A set of tools for simulation of fractional Brownian diffusion subject to a harmonic potential and a finite "reaction" zone.
This code is developed and maintained by the Spakowitz Group at Stanford University
- Python 3.2 or greater (this code may work with 2.X, but it has not been tested)
- Standard scientific Python packages: numpy, scipy, matplotlib
- The notebook files ending in .ipynb additionally require iPython notebook and its dependencies.
- (Optional) PyPDF2 for the use of the fig_annotate function
All of these packages are available on PyPI via 'pip install'
The main working directory has a main iPython notebook, main_rxndiff_solver.ipynb, that calls other Python .py files (which must be in the working directory). This code walks through the process of setting up an integrator with parameter values of interest, solving it for the full distribution p(r, t), and then manipulating this distribution in various ways to generate survival probability curves. the integration scheme currently being used calls the standard LSODA Fortran library (which is installed automatically in numpy), which switches between stiff and non-stiff solving depending on how the solution is behaving. There are additional options to try an exlicitly variable-step integrator, as well as my own implementation of Crank-Nicolson integrator with a "split operator." LSODA performs the best (and fastest) of all of these so it is used by default.
The file rxn_diffusion_nondim.ipynb contains a similar structure to the main notebook, but it represents a reparametricization of the diffusion equation so that the fractional time term appears on the reaction part, not the diffusion part.
The files brownian_integrator.py,diffusion_integrator_funcs.py, and frac_brown.py generally do not need to be edited unless serious under-the-hood changes to the code are necessary; they represent libraries of functions that get called in the main notebooks.

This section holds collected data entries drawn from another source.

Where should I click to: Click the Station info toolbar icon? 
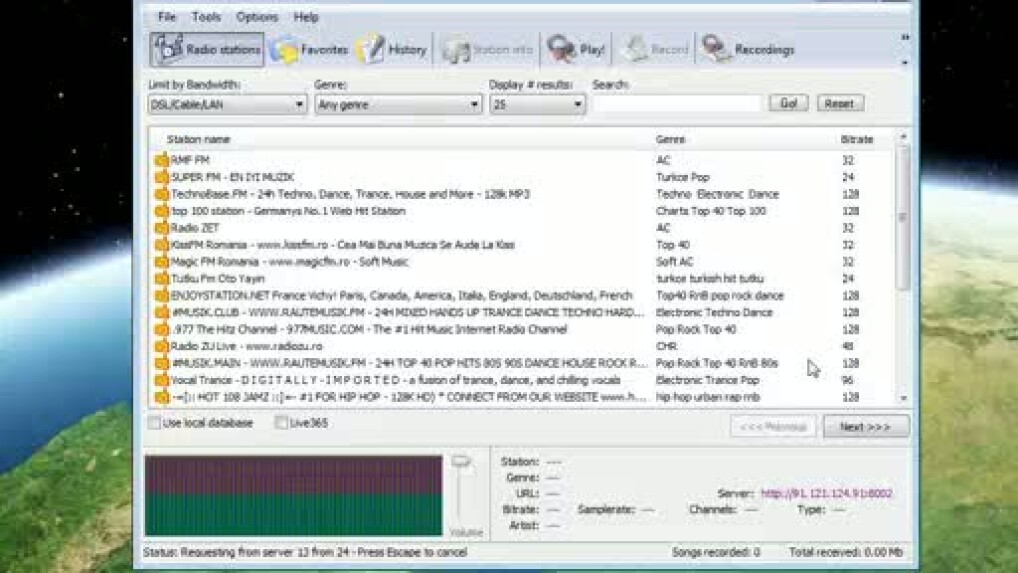(456, 49)
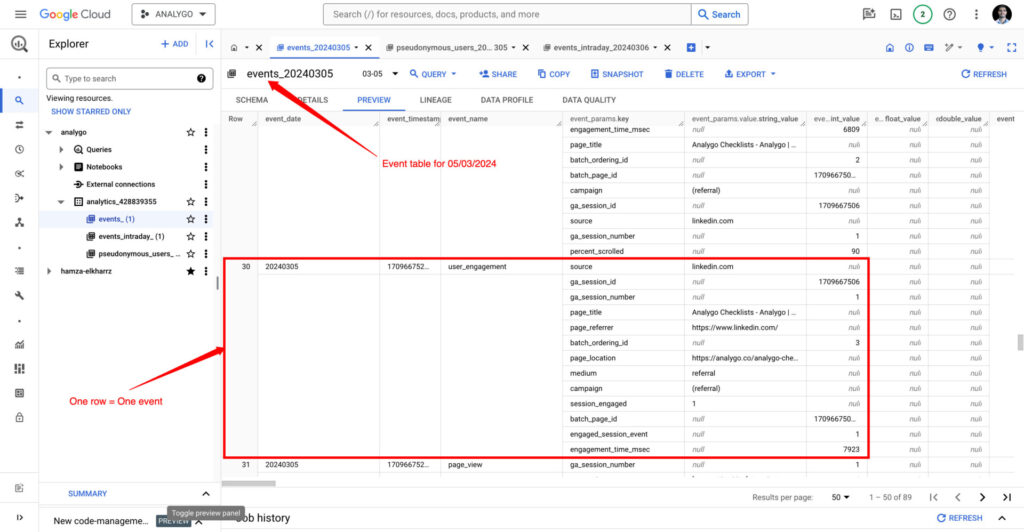Screen dimensions: 1024x532
Task: Unstar the hamza-elkharrz project
Action: (190, 271)
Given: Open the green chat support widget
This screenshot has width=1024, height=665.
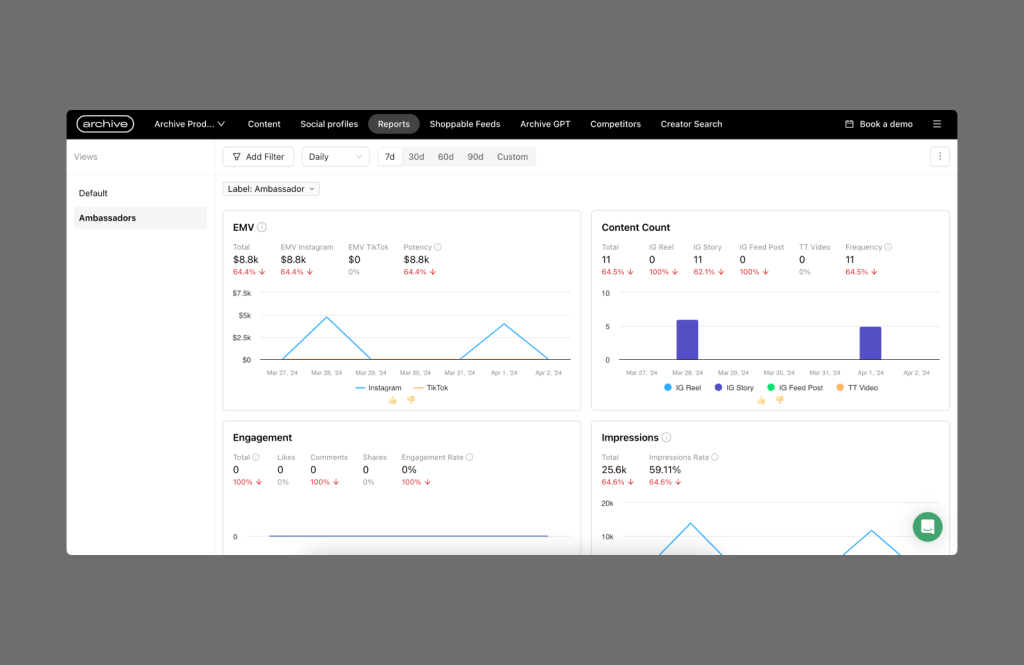Looking at the screenshot, I should pos(927,527).
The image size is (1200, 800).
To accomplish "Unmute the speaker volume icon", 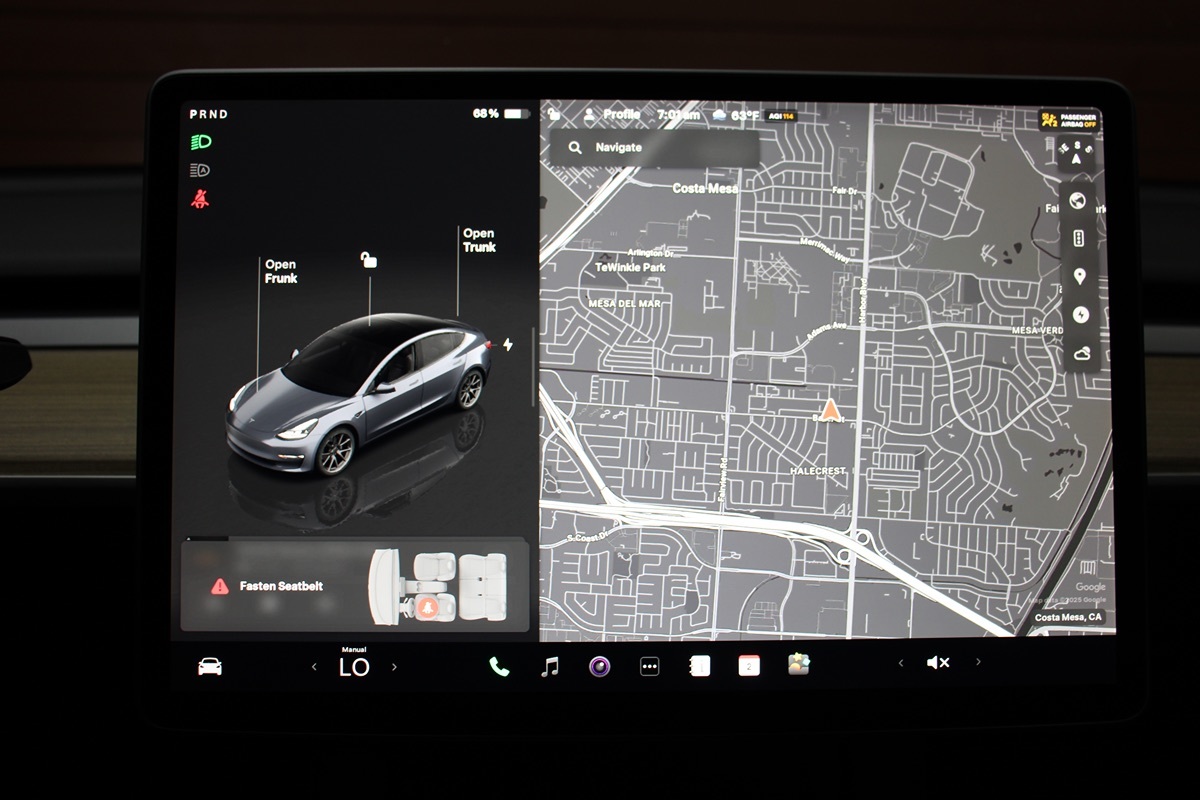I will [938, 662].
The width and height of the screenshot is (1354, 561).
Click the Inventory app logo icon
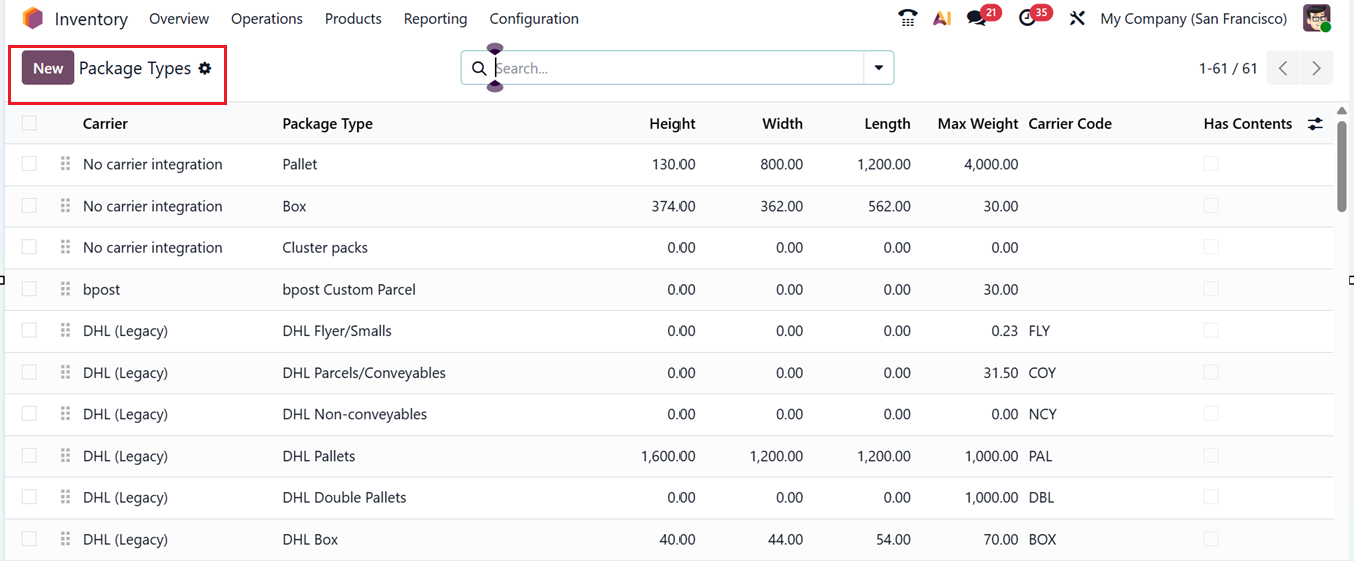[x=33, y=18]
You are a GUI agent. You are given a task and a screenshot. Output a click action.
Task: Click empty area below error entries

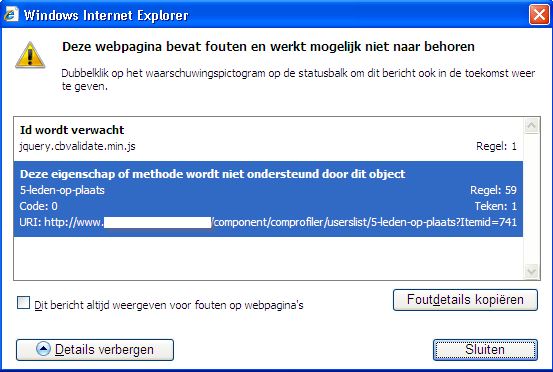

The file rk4_demo.py is just a proof-of-concept Runge-Kutta integration of the fractional diffusion equation. This goes unstable for most interesting parameter values, and so it mainly exists as a sanity check to make sure that it agrees with the fancier integrator for the range of aprameters in which it is stable.

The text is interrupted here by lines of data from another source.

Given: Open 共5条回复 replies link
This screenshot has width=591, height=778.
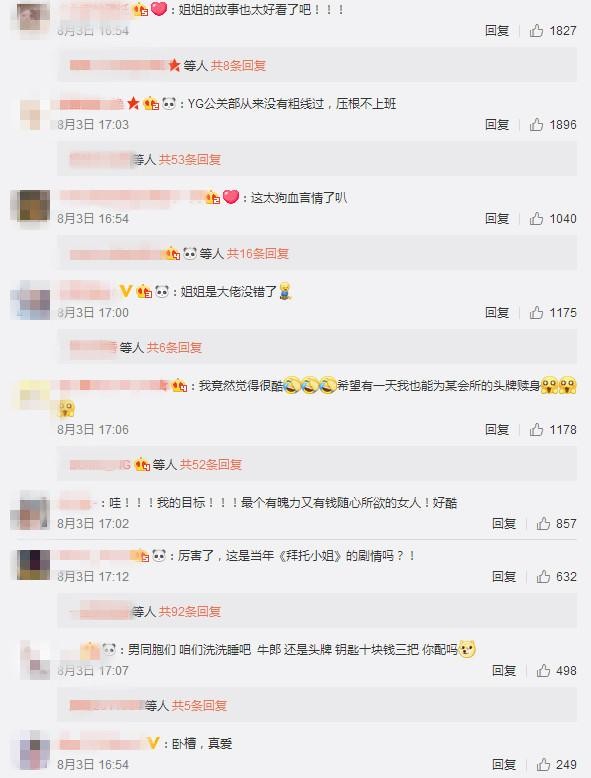Looking at the screenshot, I should point(199,706).
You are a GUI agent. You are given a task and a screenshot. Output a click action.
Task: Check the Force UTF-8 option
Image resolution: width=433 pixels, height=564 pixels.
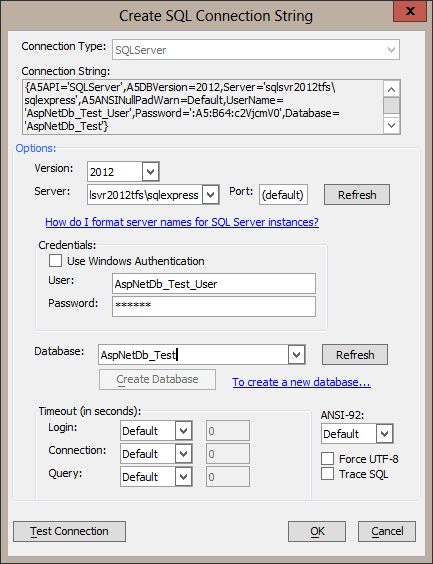click(x=327, y=459)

The file 1D_reaction_diffusion.ipynb is just a proof-of-concept showing that this integration seems to work just fine for one-dimensional diffusion in a harmonic potential.
The files fig_annotate.py and plt_fmt.py are non-essential and the code can by stripped of their use if they are causing problems. plt_fmt can be disabled by commenting out the lines at the top of hte iPython ipynb files in shich it gets imported. fig_annotate.py allows simulation parameter values to be saved as metadata in exported PDF figures, and it will just do nothing if it runs into any problems with dependencies.
The folder old_code has iPython notebooks and pure python libaries associated with the following operations:
Analytic solutions of the fractional diffusion equation using the methods of time-dependent perturbation theory. This code computes the perturbation matrix elements for various types of reaction well and guiding potential
Numerical integration of the fractional diffusion equation using Runge-Kutta with a Crank-Nicolson method, as well as a "split operator" method.
The integration doesn't seem to be yielding the correct scaling in the high M (large a or potential diameter) region.
The re-parametrized form of the diffusion equation really seems to be struggling to allow stable integrations for a wide range of potential well stiffnesses.